Prima che decidesse di premere il grilletto, afferrai mio fratello per la manica del pigiama e lo trascinai in casa. Mi voltai e scoprii la signora Geltrude e il signor Malacaj proprio davanti a noi.

– Avrebbero dovuto fucilarti. – disse Geltrude rivolta a Michael, mostrandogli un ghigno rabbioso – Una bocca in meno da sfamare.

– Non è un problema per me procurare cibo anche per lui. – puntualizzai.

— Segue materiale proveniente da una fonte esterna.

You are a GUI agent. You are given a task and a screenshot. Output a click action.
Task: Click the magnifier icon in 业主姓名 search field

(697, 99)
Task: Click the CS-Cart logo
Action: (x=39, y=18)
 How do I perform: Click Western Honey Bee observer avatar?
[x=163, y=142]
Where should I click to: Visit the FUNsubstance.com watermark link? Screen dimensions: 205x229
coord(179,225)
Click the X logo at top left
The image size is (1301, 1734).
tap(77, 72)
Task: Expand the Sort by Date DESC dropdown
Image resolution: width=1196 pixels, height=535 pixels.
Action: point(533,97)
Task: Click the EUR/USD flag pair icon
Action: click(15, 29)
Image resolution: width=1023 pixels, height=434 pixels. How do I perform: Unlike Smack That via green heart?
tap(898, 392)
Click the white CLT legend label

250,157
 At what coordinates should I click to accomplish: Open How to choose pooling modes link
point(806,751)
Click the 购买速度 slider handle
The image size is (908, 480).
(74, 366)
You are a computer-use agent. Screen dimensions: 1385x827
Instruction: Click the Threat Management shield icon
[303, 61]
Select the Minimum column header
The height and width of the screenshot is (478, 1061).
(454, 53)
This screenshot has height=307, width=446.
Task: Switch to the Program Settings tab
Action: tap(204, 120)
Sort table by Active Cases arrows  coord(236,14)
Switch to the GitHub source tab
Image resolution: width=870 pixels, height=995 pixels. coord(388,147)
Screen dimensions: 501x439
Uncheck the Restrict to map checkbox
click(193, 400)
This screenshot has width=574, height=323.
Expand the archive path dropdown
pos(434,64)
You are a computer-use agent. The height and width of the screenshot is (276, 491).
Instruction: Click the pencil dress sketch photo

La vecchia mi guardò truce, mentre suo marito si sfilava lentamente la cintura dai passanti dei pantaloni. Avrei voluto poter fare qualcosa, fermarlo o intromettermi. Ma non potevo muovere un dito, altrimenti i due terribili anziani avrebbero fatto ricadere le conseguenze su tutti gli altri bambini. Rimasi, mio malgrado, immobile a guardare.

– Caro ragazzo, credevo che avessi imparato ad essere più obbediente. – disse lui, prima di sferrare il primo di una lunga serie di colpi sulla schiena di Michael.